▸ YOUR INSTRUCTIONS: Every record must be repeated exactly; omit any pictures they contain.

▸ SUPPLIED MATERIAL:
————
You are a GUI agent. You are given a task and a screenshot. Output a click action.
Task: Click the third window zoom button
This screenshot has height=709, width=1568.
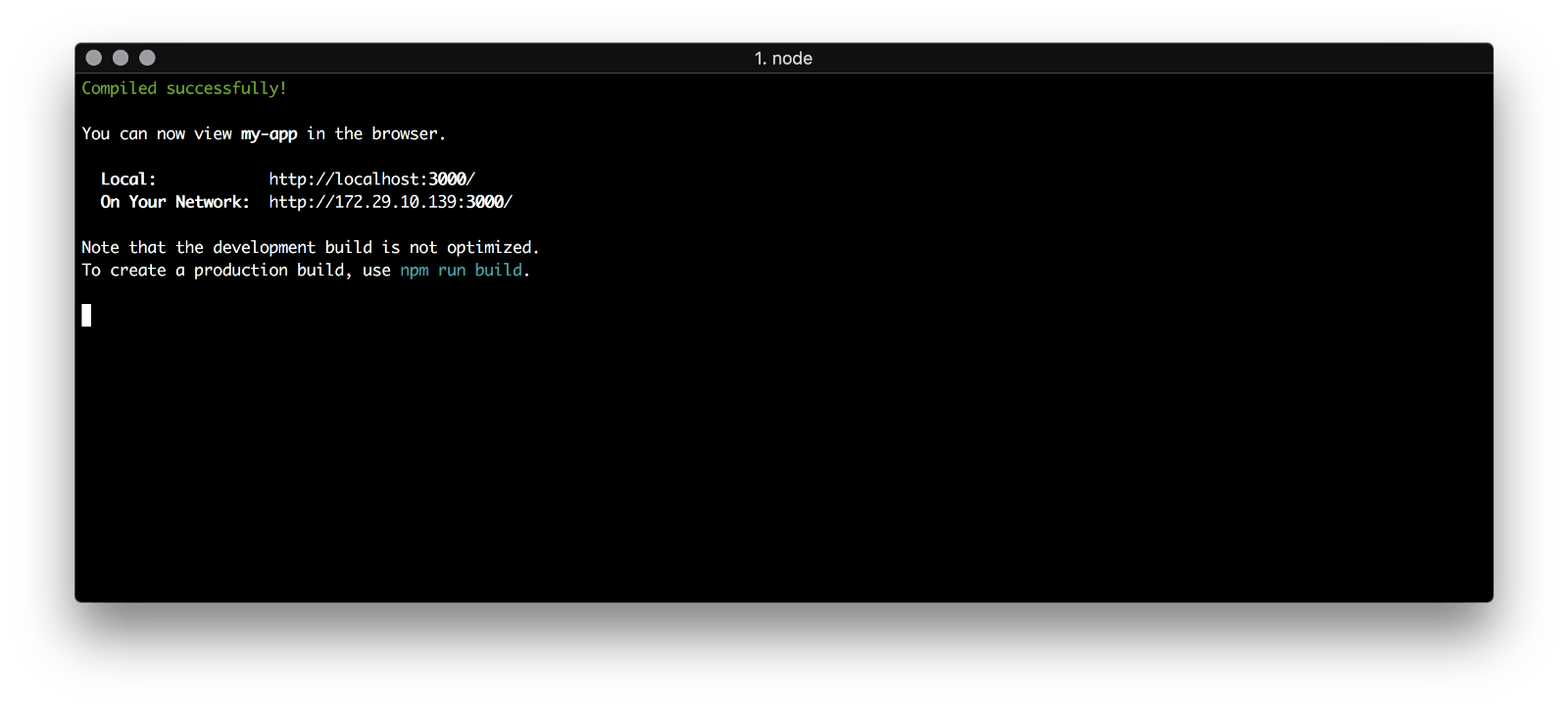[x=147, y=58]
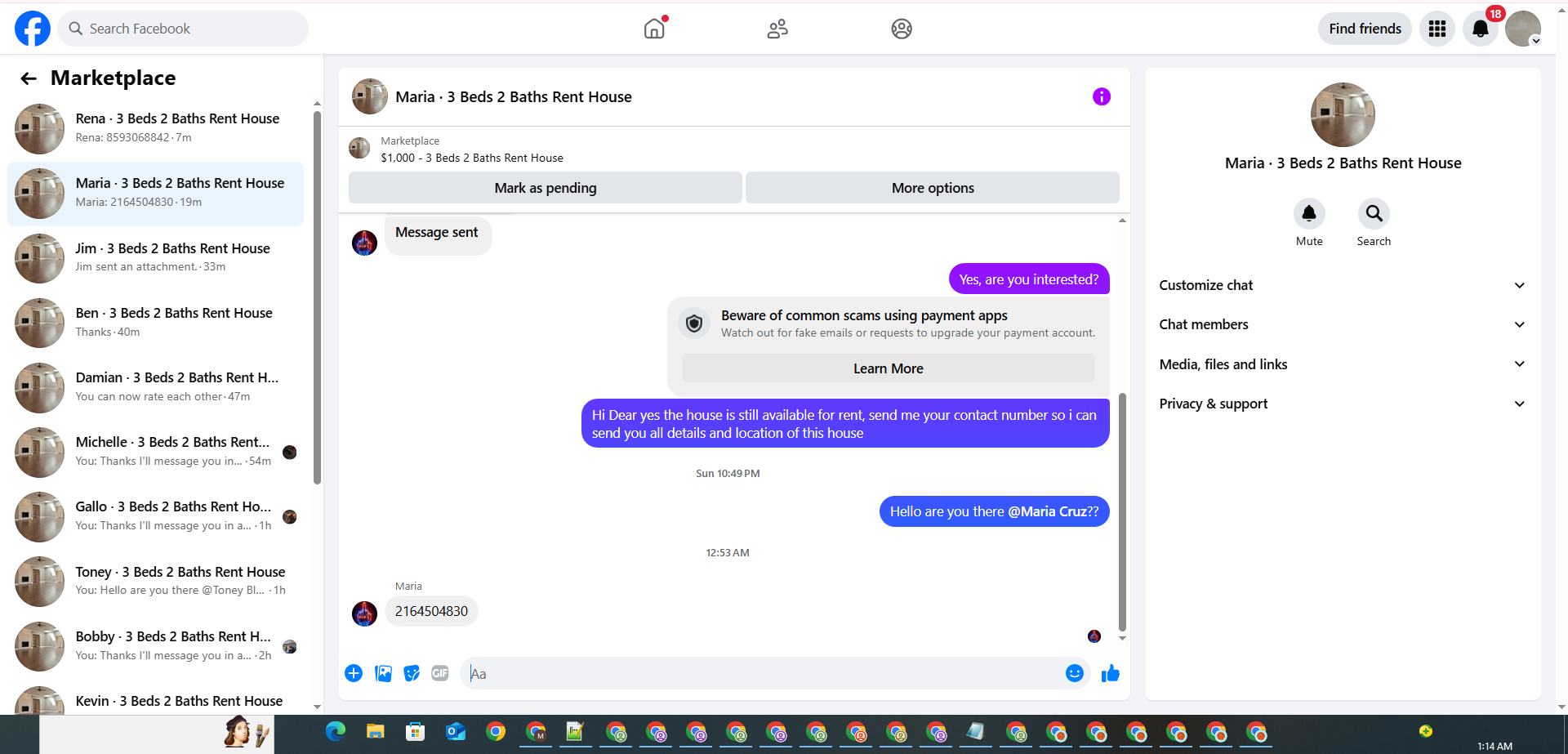Send a thumbs-up like in the chat
This screenshot has height=754, width=1568.
[1111, 673]
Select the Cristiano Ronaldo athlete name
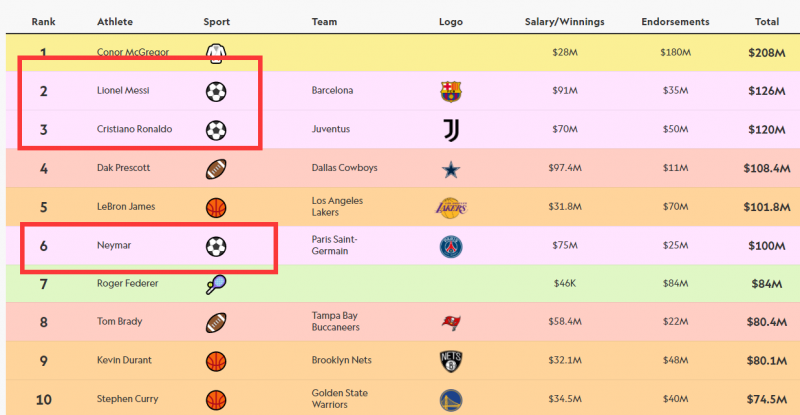 tap(134, 130)
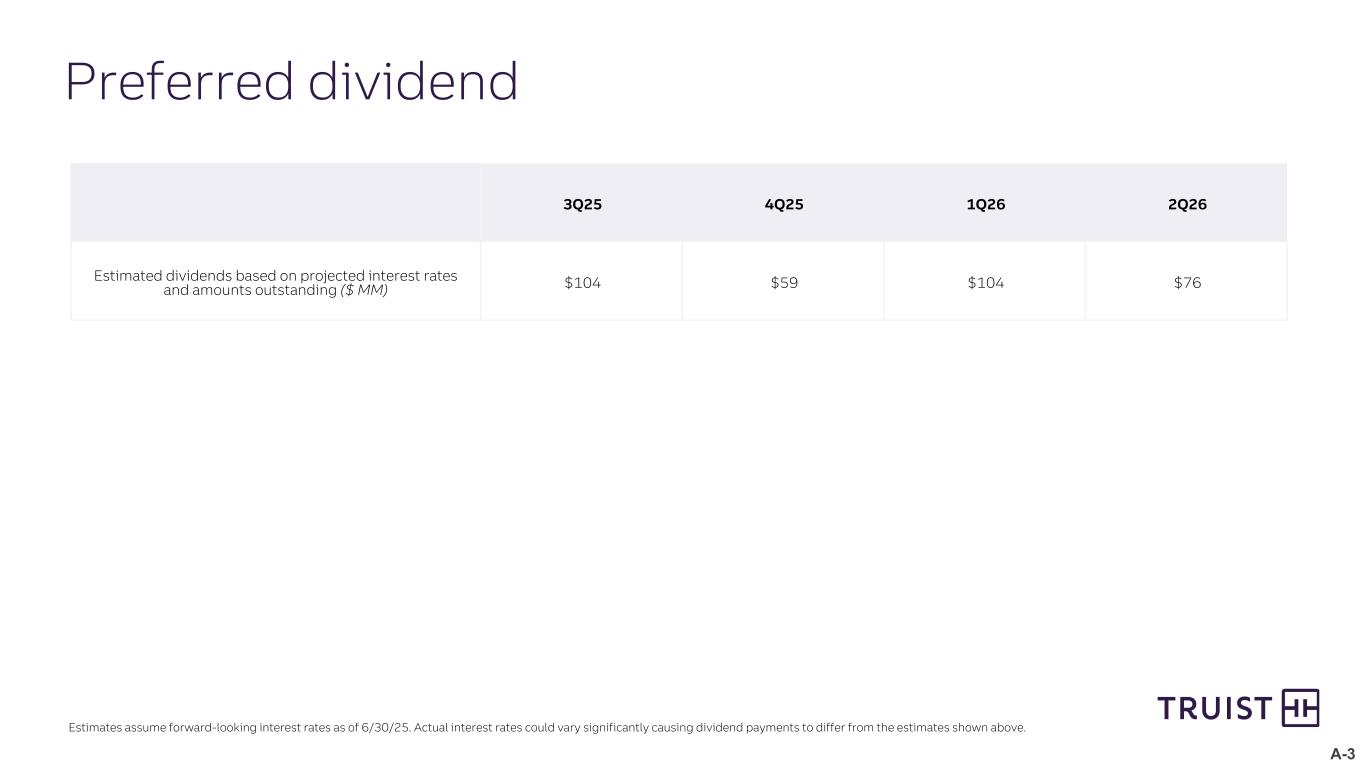Select the 1Q26 column header

(x=985, y=205)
————
▸ ANSWER SPACE:
You are a GUI agent. You are given a task and a screenshot. Output a click action.
Task: Click the third window zoom button
This screenshot has height=709, width=1568.
[x=147, y=58]
Send a thumbs-up like in the chat
This screenshot has height=754, width=1568.
[1111, 673]
Select the Cristiano Ronaldo athlete name
 tap(134, 130)
Select the 1Q26 column header

(x=985, y=205)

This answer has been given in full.